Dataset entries
......
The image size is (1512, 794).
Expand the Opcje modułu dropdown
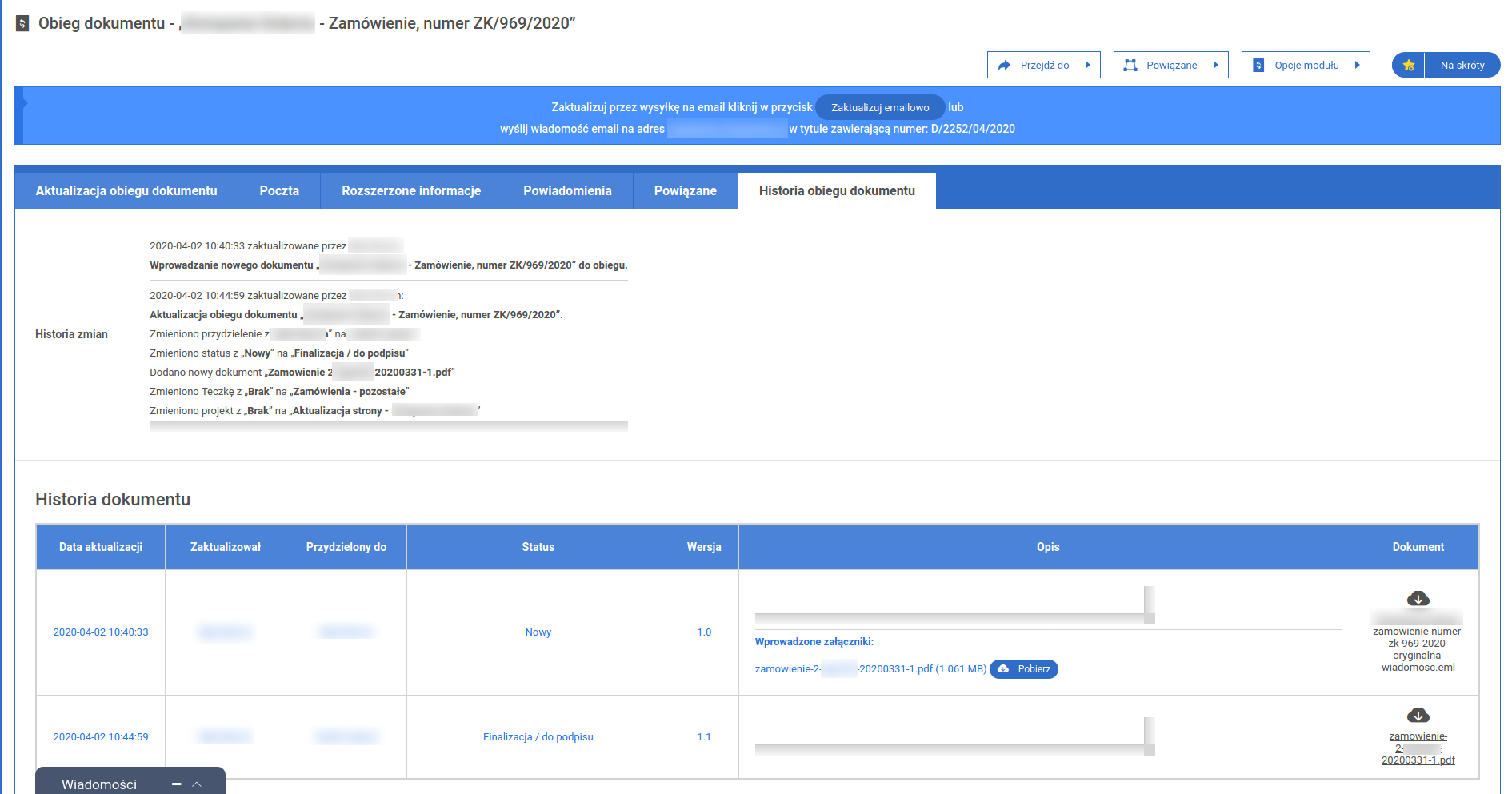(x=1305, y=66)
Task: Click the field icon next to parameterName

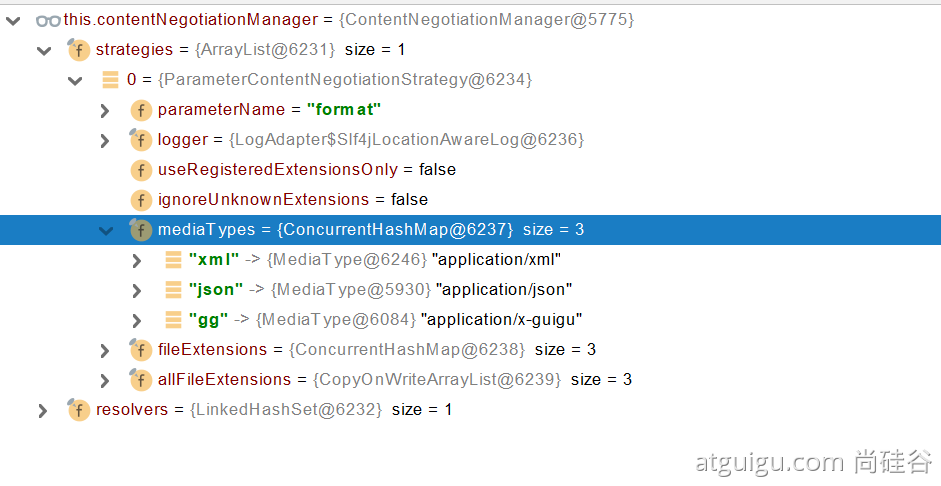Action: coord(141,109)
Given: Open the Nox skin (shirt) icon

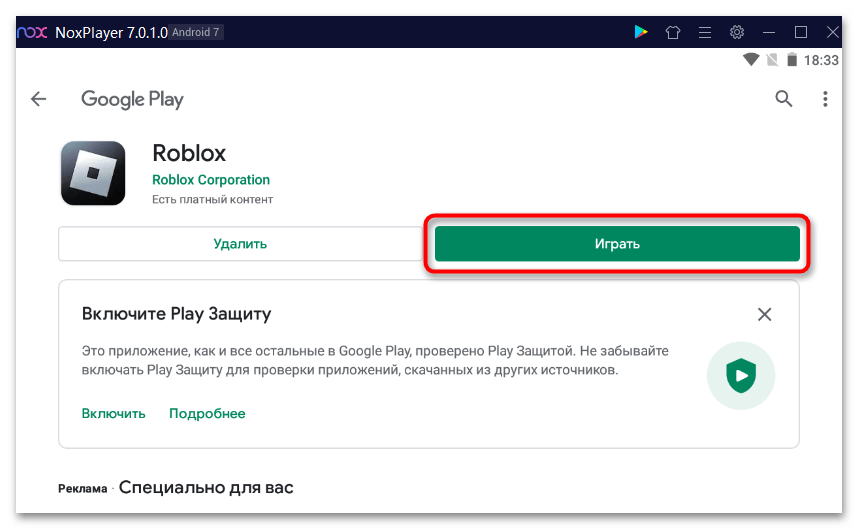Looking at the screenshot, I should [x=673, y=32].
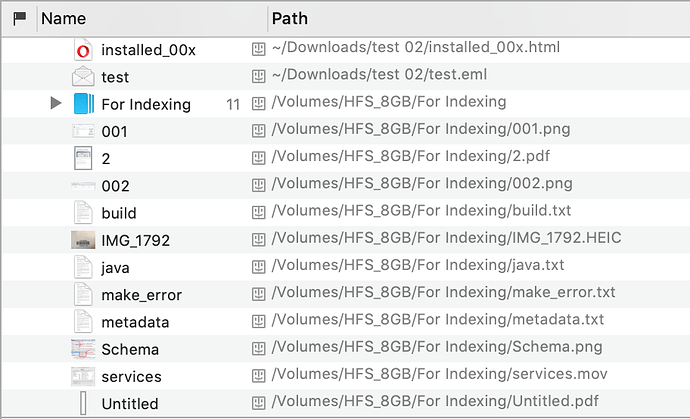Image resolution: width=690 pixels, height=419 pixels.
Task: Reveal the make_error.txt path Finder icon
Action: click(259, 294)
......
## REQUIRED WORK
Your copy must hold every record above in its exact wording and must hold no pictures.

## ANSWER BELOW
The image size is (1512, 794).
Expand the Opcje modułu dropdown
(x=1305, y=66)
Task: Click the field icon next to parameterName

Action: coord(141,109)
Given: Open the Nox skin (shirt) icon

Looking at the screenshot, I should [x=673, y=32].
Image resolution: width=690 pixels, height=419 pixels.
Task: Reveal the make_error.txt path Finder icon
Action: click(259, 294)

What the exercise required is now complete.